Request 1: Below the text come some entries. Copy those entries word for word, starting at the line that contains "This screenshot has height=952, width=950." and running through the last entry, with both ends included. Leave the pictures out.

Re: [PATCH 0/2] jump label: 2.6.38 updates

From: Masami Hiramatsu
Date: Wed Feb 16 2011 - 20:55:52 EST


(2011/02/16 22:24), Mathieu Desnoyers wrote:
> * Will Newton (will.newton@xxxxxxxxx) wrote:
>> On Wed, Feb 16, 2011 at 12:18 PM, Steven Rostedt <rostedt@xxxxxxxxxxx> wrote:
>>> On Wed, 2011-02-16 at 10:15 +0000, Will Newton wrote:
>>>
>>>>> That's some really crippled hardware... it does seem like *any* loads
>>>>> from *any* address updated by an sc would have to be done with ll as
>>>>> well, else they may load stale values. One could work this into
>>>>> atomic_read(), but surely there are other places that are problems.
>>>>
>>>> I think it's actually ok, atomics have arch implemented accessors, as
>>>> do spinlocks and atomic bitops. Those are the only place we do sc so
>>>> we can make sure we always ll or invalidate manually.

Supplied data:
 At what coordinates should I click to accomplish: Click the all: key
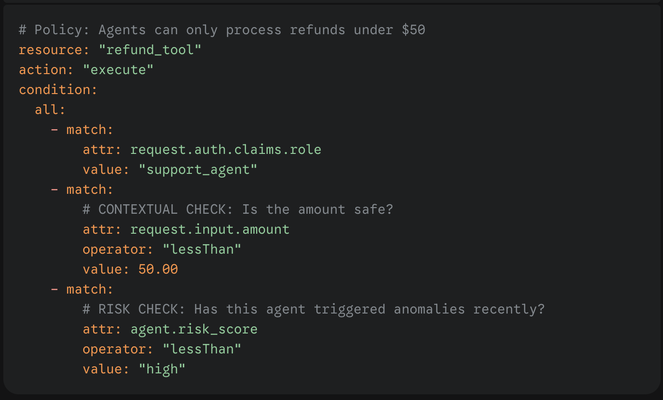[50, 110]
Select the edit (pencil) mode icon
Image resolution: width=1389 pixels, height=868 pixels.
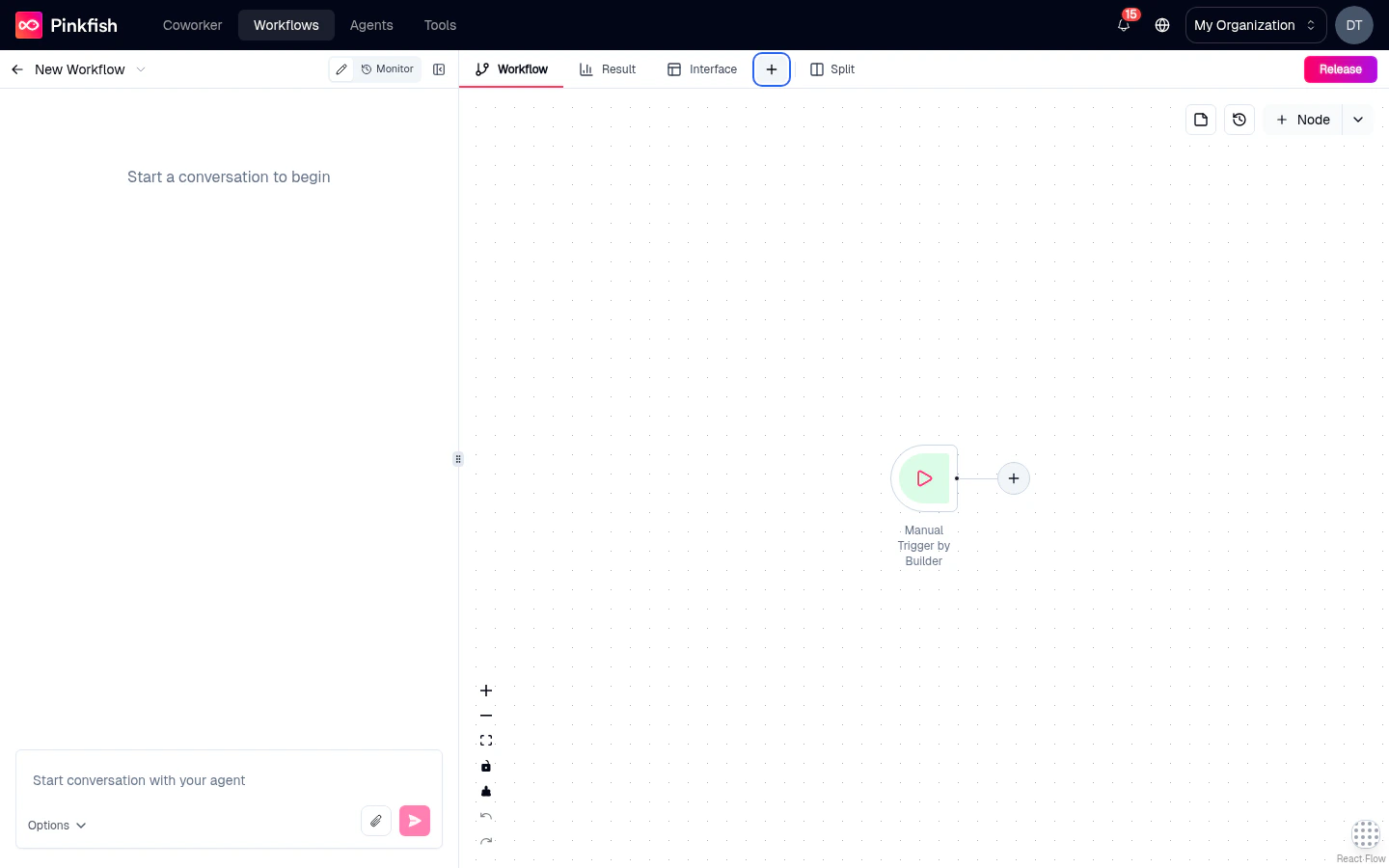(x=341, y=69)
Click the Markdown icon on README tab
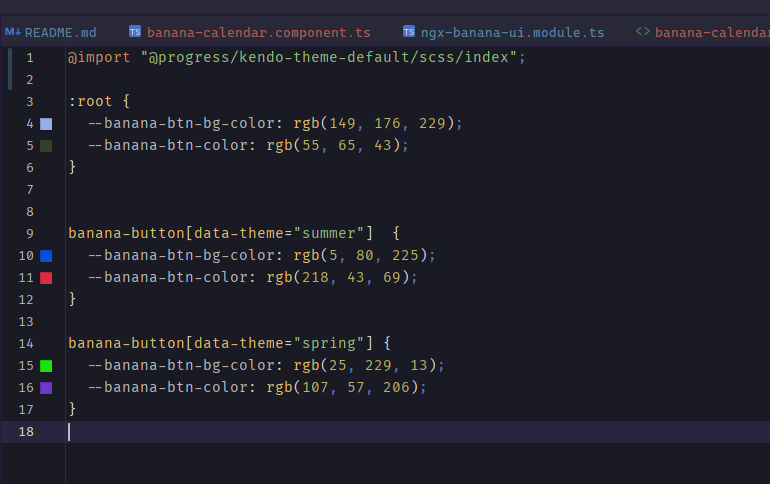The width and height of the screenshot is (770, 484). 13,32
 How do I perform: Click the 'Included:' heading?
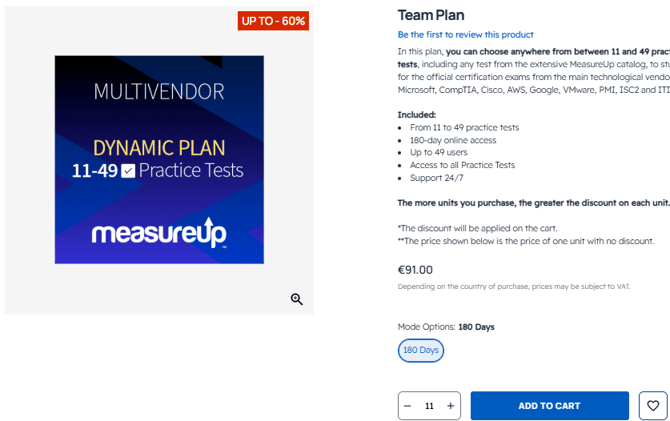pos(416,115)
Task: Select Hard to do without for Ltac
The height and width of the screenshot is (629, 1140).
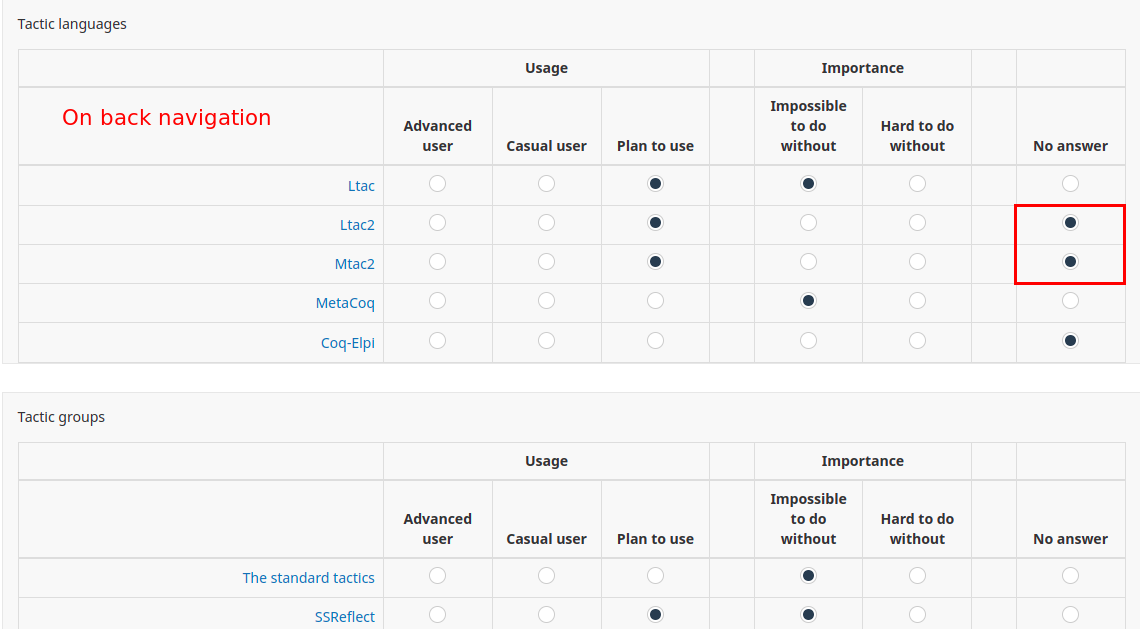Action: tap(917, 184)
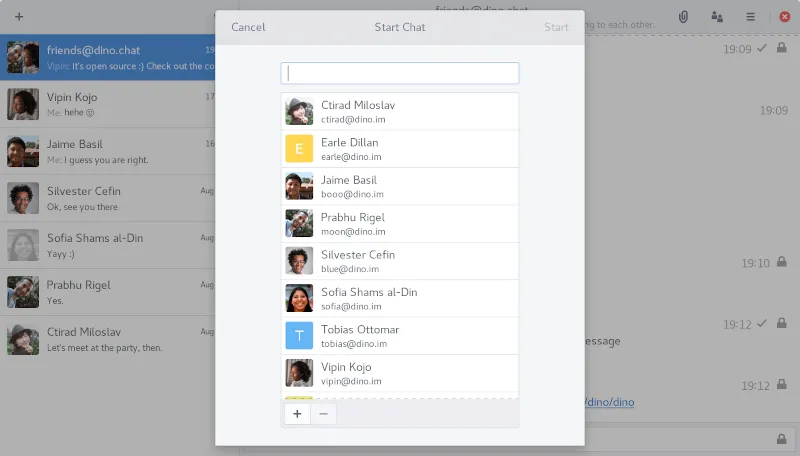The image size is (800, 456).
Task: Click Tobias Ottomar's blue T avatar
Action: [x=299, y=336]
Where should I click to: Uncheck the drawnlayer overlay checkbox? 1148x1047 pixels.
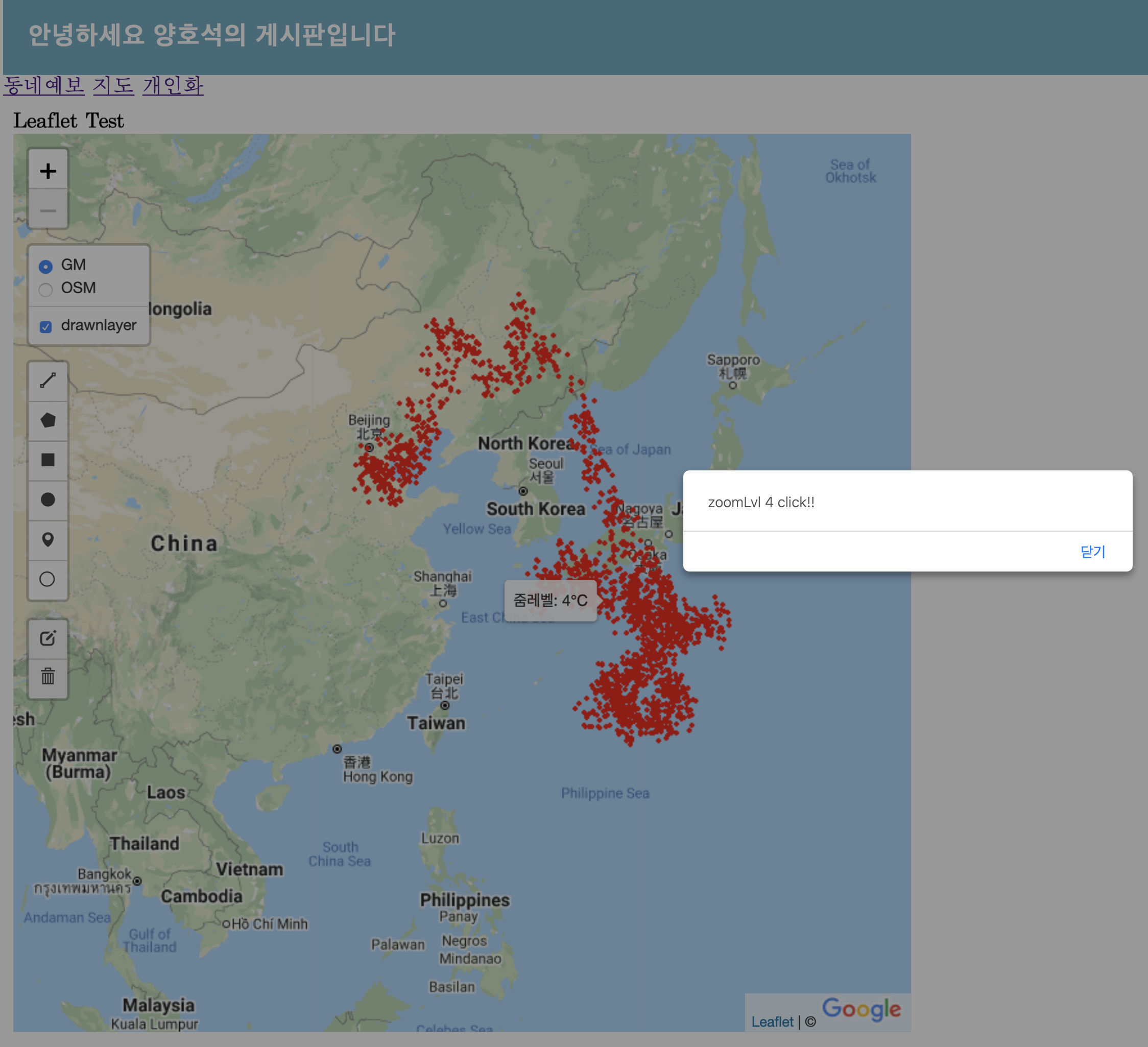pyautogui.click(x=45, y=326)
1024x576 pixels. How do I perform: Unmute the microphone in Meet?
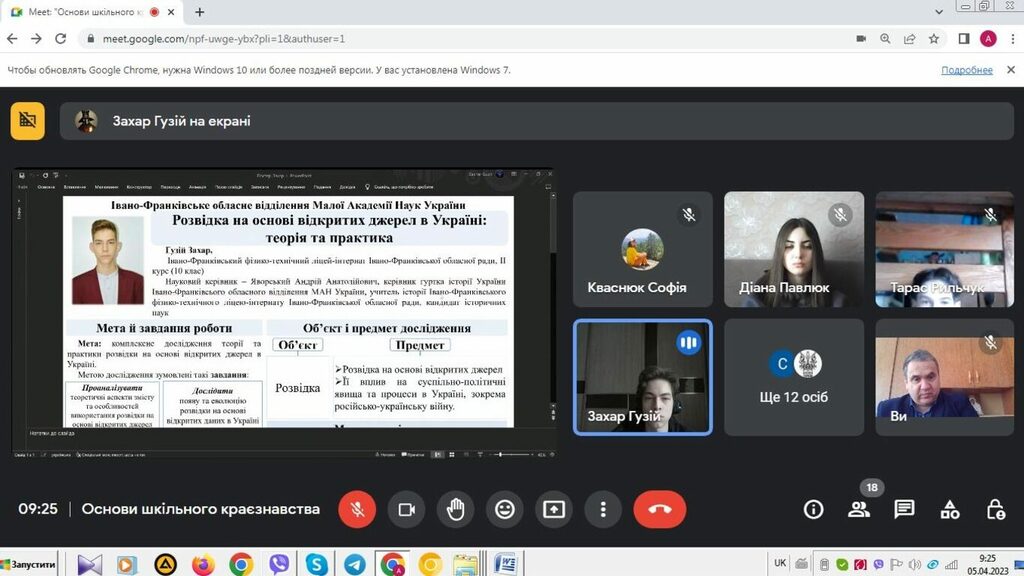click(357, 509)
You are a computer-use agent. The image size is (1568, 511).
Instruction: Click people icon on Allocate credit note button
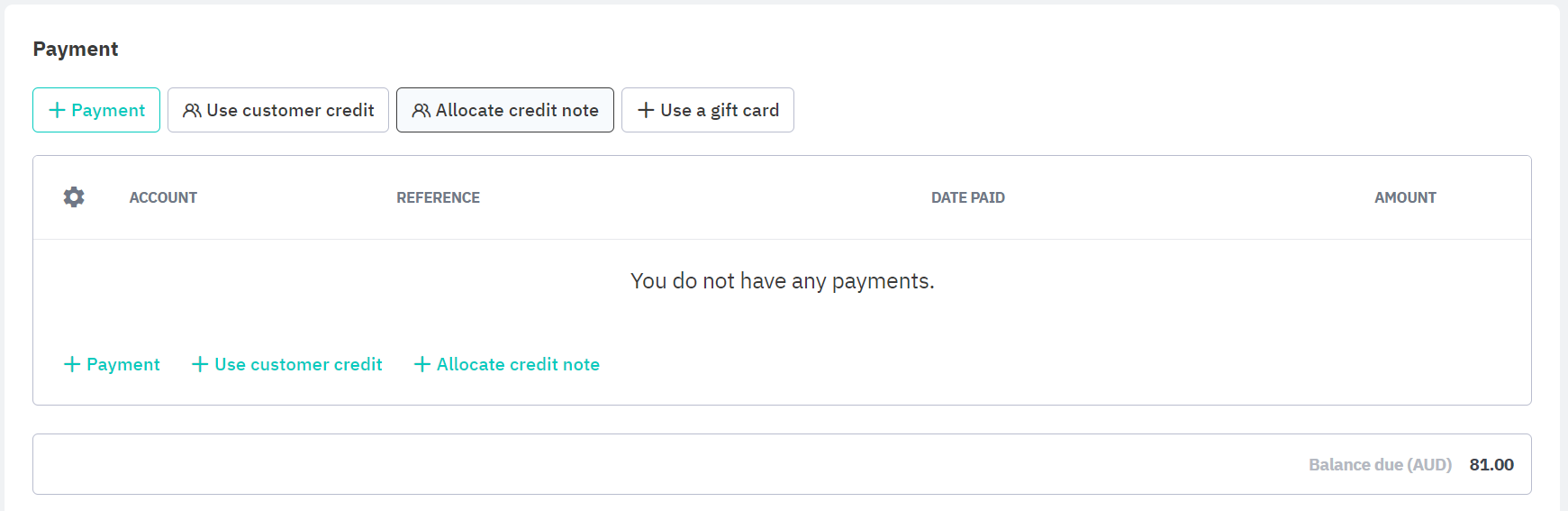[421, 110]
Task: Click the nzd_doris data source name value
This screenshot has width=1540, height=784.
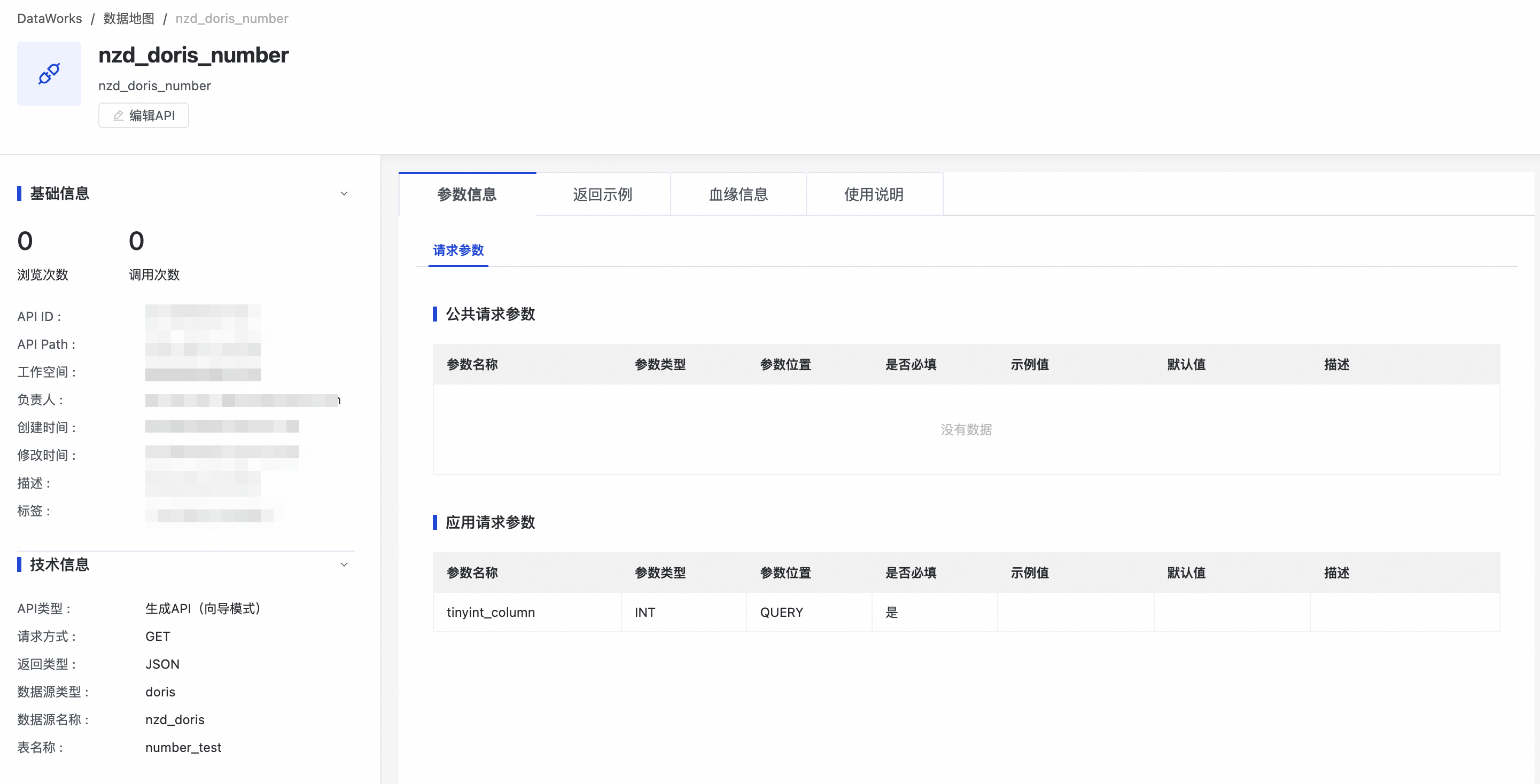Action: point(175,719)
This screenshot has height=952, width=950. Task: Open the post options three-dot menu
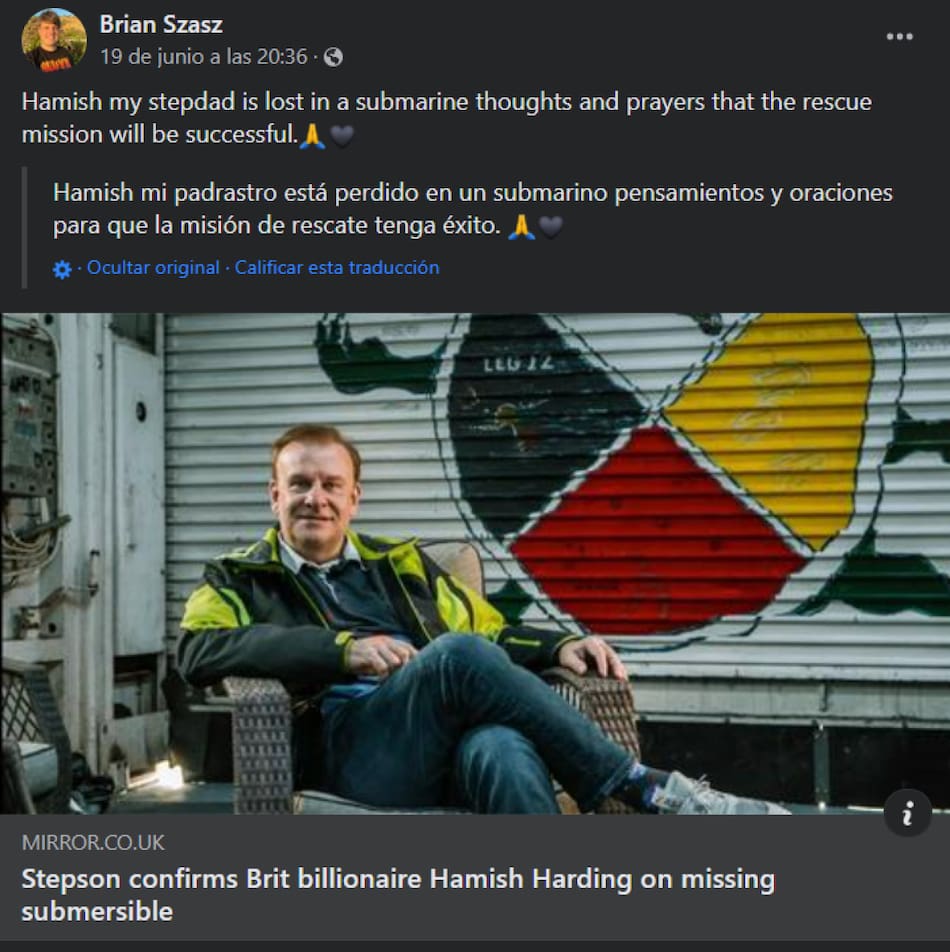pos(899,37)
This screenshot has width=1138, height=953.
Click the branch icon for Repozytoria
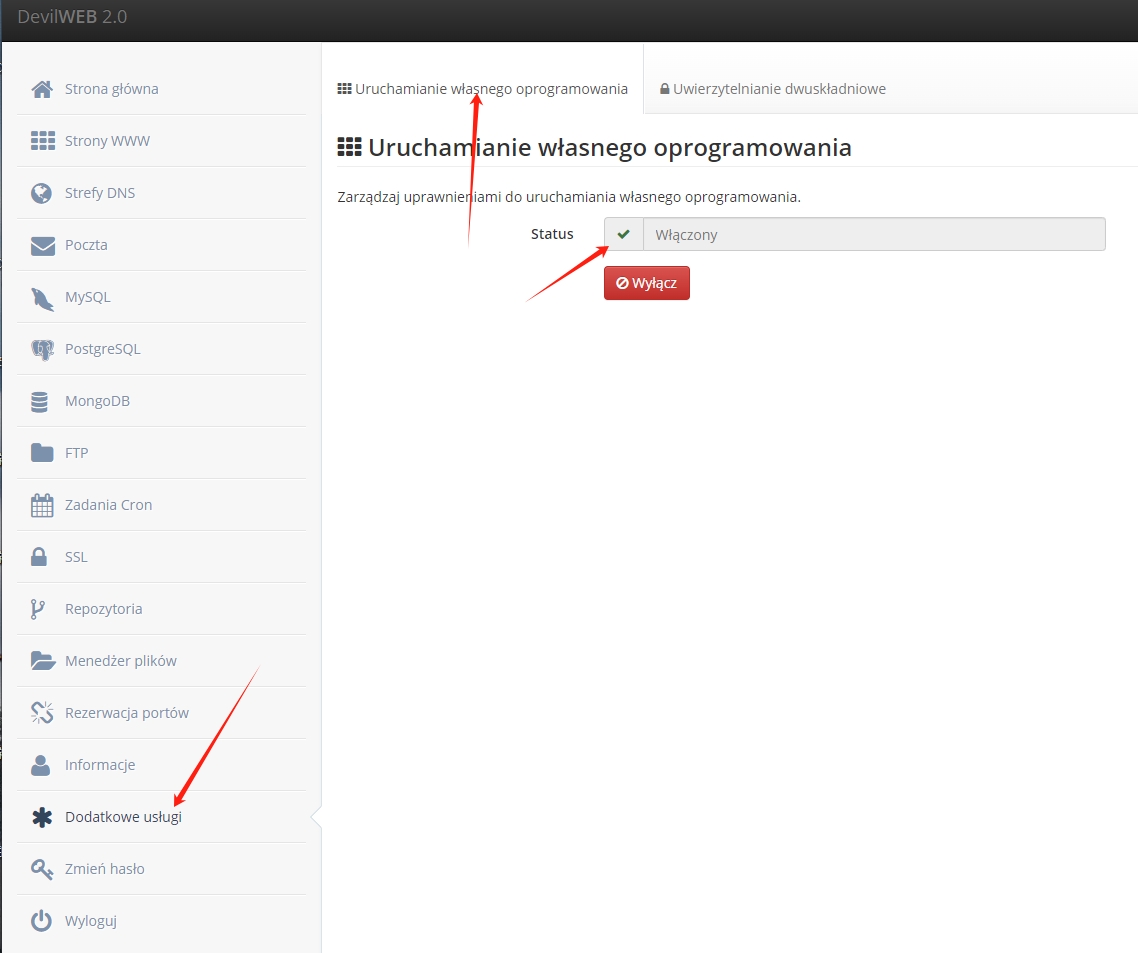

Request 2: Continue the mailing-list reply about the jump label patches from its last line.

Reply 1:
This screenshot has height=952, width=950. Task: Open the post options three-dot menu
pos(899,37)
This screenshot has width=1138, height=953.
Click the branch icon for Repozytoria

Reply 2:
>>>
>>> I'm curious, how is cmpxchg() implemented on this architecture? As there
>>> are several places in the kernel that uses this on regular variables
>>> without any "accessor" functions.
>>
>> We can invalidate the cache manually. The current cpu will see the new
>> value (post-cache invalidate) and the other cpus will see either the
>> old value or the new value depending on whether they read before or
>> after the invalidate, which is racy but I don't think it is
>> problematic. Unless I'm missing something...
>
> Assuming the invalidate is specific to a cache-line, I'm concerned about
> the failure of a scenario like the following:
>
> initially:
> foo = 0
> bar = 0
>
> CPU A CPU B
>
> xchg(&foo, 1);
> ll foo
> sc foo
>
> -> interrupt
>
> if (foo == 1)
> xchg(&bar, 1);
> ll bar
> sc bar
> invalidate bar
>
> lbar = bar;
> smp_mb()
> lfoo = foo;
> BUG_ON(lbar == 1 && lfoo == 0);
> invalidate foo
>
> It should be valid to expect that every time "bar" read by CPU B is 1,
> then "foo" is always worth 1. However, in this case, the lack of
> invalidate on foo is keeping the cacheline from reaching CPU B. There
> seems to be a problem with interrupts/NMIs coming right between sc and
> invalidate, as Ingo pointed out.

Hmm, I think that is miss-coding ll/sc.
If I understand correctly, usually cache invalidation should be done
right before storing value, as MSI protocol does.
(or, sc should atomically invalidate the cache line)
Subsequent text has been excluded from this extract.